◆ **WORK REQUIRED**
Every entry below should be printed again exactly as it reads.

########

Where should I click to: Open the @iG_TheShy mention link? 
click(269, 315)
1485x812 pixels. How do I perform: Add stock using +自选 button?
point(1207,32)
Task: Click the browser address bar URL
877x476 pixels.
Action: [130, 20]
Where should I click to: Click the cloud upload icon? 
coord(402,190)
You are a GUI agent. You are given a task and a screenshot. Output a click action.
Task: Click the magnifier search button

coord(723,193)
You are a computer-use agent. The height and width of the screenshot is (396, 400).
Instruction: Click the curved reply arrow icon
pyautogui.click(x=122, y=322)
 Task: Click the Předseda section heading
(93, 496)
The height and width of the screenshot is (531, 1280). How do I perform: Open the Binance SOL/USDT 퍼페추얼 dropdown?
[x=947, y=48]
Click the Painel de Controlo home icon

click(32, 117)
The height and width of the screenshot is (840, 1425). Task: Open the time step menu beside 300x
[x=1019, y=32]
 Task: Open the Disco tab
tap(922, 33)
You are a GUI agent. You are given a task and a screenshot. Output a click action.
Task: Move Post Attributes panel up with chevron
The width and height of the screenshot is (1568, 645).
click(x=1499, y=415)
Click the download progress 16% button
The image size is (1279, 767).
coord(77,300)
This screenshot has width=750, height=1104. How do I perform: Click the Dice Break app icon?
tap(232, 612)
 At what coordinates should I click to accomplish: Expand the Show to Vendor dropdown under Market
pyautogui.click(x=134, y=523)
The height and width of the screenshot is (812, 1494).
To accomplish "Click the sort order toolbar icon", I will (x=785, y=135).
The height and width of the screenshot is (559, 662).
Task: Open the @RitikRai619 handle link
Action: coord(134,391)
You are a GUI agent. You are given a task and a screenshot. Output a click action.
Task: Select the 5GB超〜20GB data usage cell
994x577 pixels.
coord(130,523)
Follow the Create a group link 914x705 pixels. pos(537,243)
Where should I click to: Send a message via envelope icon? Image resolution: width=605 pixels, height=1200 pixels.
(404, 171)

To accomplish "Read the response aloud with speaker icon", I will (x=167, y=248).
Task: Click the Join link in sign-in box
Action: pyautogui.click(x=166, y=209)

########

◆ **RESULT OF THIS TASK**
Where should I click to: Open the @iG_TheShy mention link? 
click(269, 315)
1485x812 pixels. How do I perform: Add stock using +自选 button?
point(1207,32)
Task: Click the browser address bar URL
877x476 pixels.
Action: [130, 20]
Where should I click to: Click the cloud upload icon? 
coord(402,190)
You are a GUI agent. You are given a task and a screenshot. Output a click action.
Task: Click the magnifier search button

coord(723,193)
You are a computer-use agent. The height and width of the screenshot is (396, 400).
Instruction: Click the curved reply arrow icon
pyautogui.click(x=122, y=322)
 Task: Click the Předseda section heading
(93, 496)
The height and width of the screenshot is (531, 1280). How do I perform: Open the Binance SOL/USDT 퍼페추얼 dropdown?
[x=947, y=48]
Click the Painel de Controlo home icon

click(32, 117)
The height and width of the screenshot is (840, 1425). Task: Open the time step menu beside 300x
[x=1019, y=32]
 Task: Open the Disco tab
tap(922, 33)
You are a GUI agent. You are given a task and a screenshot. Output a click action.
Task: Move Post Attributes panel up with chevron
The width and height of the screenshot is (1568, 645).
click(x=1499, y=415)
Click the download progress 16% button
The image size is (1279, 767).
coord(77,300)
This screenshot has width=750, height=1104. How do I perform: Click the Dice Break app icon?
tap(232, 612)
 At what coordinates should I click to accomplish: Expand the Show to Vendor dropdown under Market
pyautogui.click(x=134, y=523)
The height and width of the screenshot is (812, 1494).
To accomplish "Click the sort order toolbar icon", I will (x=785, y=135).
The height and width of the screenshot is (559, 662).
Task: Open the @RitikRai619 handle link
Action: coord(134,391)
You are a GUI agent. You are given a task and a screenshot. Output a click action.
Task: Select the 5GB超〜20GB data usage cell
994x577 pixels.
coord(130,523)
Follow the Create a group link 914x705 pixels. pos(537,243)
Where should I click to: Send a message via envelope icon? Image resolution: width=605 pixels, height=1200 pixels.
(404, 171)

To accomplish "Read the response aloud with speaker icon", I will (x=167, y=248).
Task: Click the Join link in sign-in box
Action: pyautogui.click(x=166, y=209)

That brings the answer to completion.